▸ **REQUIRED TASK**
Output the lines from the start of the records through the line containing "pos(718,293)", inclusive, reproducing each one exactly.

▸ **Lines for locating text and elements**
⁂

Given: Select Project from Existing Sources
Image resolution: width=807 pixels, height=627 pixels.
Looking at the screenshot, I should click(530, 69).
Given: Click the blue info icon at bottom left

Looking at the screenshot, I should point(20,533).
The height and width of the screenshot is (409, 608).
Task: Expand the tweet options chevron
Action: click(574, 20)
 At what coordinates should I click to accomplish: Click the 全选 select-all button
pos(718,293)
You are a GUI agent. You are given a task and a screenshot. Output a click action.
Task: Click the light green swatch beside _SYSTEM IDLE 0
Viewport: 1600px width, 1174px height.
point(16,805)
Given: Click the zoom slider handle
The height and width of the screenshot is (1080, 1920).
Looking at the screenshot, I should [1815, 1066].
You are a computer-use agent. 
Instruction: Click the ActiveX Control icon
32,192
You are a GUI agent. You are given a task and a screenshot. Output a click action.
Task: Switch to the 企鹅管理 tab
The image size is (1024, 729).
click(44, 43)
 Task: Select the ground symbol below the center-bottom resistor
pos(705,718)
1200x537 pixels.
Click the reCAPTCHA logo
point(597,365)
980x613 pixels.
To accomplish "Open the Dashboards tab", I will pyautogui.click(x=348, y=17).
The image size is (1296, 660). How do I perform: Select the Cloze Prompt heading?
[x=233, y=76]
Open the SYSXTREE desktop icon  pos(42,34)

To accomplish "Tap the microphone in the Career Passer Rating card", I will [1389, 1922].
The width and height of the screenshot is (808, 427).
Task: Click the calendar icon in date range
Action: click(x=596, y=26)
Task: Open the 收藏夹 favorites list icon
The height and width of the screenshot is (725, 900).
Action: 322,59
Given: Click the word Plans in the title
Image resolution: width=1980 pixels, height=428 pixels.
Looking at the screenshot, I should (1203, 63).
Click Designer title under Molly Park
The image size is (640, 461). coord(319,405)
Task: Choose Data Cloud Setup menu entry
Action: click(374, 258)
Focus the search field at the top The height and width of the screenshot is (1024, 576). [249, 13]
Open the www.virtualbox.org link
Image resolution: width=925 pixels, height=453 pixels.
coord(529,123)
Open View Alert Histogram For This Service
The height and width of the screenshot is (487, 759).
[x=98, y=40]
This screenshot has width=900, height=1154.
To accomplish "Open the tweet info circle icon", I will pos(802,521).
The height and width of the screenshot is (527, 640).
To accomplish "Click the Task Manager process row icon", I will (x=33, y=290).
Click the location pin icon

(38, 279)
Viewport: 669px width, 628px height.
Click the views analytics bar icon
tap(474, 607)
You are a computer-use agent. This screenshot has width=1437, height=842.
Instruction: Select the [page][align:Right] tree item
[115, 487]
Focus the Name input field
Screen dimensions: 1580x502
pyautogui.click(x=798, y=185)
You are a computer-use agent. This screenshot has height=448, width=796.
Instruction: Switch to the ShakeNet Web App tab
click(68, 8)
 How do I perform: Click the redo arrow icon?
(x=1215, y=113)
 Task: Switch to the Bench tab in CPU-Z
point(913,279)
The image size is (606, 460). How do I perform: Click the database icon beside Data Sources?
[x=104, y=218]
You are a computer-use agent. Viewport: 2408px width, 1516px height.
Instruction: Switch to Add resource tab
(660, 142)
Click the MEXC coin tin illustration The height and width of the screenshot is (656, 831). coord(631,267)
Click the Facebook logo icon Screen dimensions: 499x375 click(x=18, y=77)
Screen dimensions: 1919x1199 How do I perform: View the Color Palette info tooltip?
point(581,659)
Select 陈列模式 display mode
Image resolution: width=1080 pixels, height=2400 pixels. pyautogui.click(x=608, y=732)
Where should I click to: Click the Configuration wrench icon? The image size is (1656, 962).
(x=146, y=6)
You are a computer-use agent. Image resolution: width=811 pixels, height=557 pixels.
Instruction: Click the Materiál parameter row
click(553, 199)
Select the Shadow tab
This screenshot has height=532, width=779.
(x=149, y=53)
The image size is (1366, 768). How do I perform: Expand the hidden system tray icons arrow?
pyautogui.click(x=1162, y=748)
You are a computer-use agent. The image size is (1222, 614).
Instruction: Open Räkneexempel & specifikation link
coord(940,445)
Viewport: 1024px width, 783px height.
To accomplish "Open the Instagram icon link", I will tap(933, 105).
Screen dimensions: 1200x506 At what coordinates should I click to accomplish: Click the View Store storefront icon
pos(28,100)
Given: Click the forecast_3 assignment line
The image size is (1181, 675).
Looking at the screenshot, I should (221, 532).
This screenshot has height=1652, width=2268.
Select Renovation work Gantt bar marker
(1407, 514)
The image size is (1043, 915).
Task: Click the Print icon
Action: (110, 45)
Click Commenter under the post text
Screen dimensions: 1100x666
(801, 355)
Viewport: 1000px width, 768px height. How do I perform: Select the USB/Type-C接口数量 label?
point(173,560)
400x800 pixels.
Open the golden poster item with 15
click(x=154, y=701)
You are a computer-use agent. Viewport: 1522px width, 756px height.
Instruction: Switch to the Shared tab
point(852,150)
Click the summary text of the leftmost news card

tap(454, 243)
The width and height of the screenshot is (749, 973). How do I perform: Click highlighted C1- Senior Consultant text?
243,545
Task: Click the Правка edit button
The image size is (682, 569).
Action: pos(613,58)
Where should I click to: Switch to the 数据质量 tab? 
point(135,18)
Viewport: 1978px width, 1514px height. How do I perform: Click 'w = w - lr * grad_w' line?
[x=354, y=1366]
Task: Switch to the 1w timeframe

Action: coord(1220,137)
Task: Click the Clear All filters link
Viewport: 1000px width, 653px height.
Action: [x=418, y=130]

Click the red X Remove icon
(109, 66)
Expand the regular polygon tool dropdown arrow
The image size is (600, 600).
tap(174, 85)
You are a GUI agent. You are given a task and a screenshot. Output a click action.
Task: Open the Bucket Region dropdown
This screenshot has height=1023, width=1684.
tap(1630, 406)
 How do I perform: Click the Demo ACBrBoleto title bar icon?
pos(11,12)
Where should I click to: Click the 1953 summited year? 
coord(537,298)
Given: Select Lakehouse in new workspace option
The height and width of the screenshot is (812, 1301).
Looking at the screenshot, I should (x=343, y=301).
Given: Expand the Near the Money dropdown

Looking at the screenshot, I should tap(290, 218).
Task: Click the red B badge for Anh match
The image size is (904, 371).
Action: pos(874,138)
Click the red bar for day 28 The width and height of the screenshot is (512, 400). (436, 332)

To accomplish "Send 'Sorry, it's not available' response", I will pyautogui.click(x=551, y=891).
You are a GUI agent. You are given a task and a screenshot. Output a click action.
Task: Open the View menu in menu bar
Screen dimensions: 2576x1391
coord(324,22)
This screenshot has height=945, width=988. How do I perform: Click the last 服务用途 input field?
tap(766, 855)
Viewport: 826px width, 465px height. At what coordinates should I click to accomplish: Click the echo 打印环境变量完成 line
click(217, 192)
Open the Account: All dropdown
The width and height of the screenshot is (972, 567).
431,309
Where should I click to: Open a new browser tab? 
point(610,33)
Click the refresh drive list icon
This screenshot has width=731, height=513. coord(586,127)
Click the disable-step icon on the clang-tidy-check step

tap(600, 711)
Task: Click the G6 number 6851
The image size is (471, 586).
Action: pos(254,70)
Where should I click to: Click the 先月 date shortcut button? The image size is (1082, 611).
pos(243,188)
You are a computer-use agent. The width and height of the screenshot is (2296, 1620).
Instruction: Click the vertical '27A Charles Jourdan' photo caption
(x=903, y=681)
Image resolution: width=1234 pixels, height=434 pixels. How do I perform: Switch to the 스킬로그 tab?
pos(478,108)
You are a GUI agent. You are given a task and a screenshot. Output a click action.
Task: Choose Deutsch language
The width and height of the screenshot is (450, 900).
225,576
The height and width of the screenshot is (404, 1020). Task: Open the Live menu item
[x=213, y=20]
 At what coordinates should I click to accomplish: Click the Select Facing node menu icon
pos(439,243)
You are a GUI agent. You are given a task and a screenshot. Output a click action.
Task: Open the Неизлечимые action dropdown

⁂

▸ **WORKED SOLUTION**
Given: Select Project from Existing Sources
Image resolution: width=807 pixels, height=627 pixels.
Looking at the screenshot, I should click(530, 69).
Given: Click the blue info icon at bottom left

Looking at the screenshot, I should point(20,533).
The height and width of the screenshot is (409, 608).
Task: Expand the tweet options chevron
Action: click(574, 20)
 At what coordinates should I click to accomplish: Click the 全选 select-all button
pos(718,293)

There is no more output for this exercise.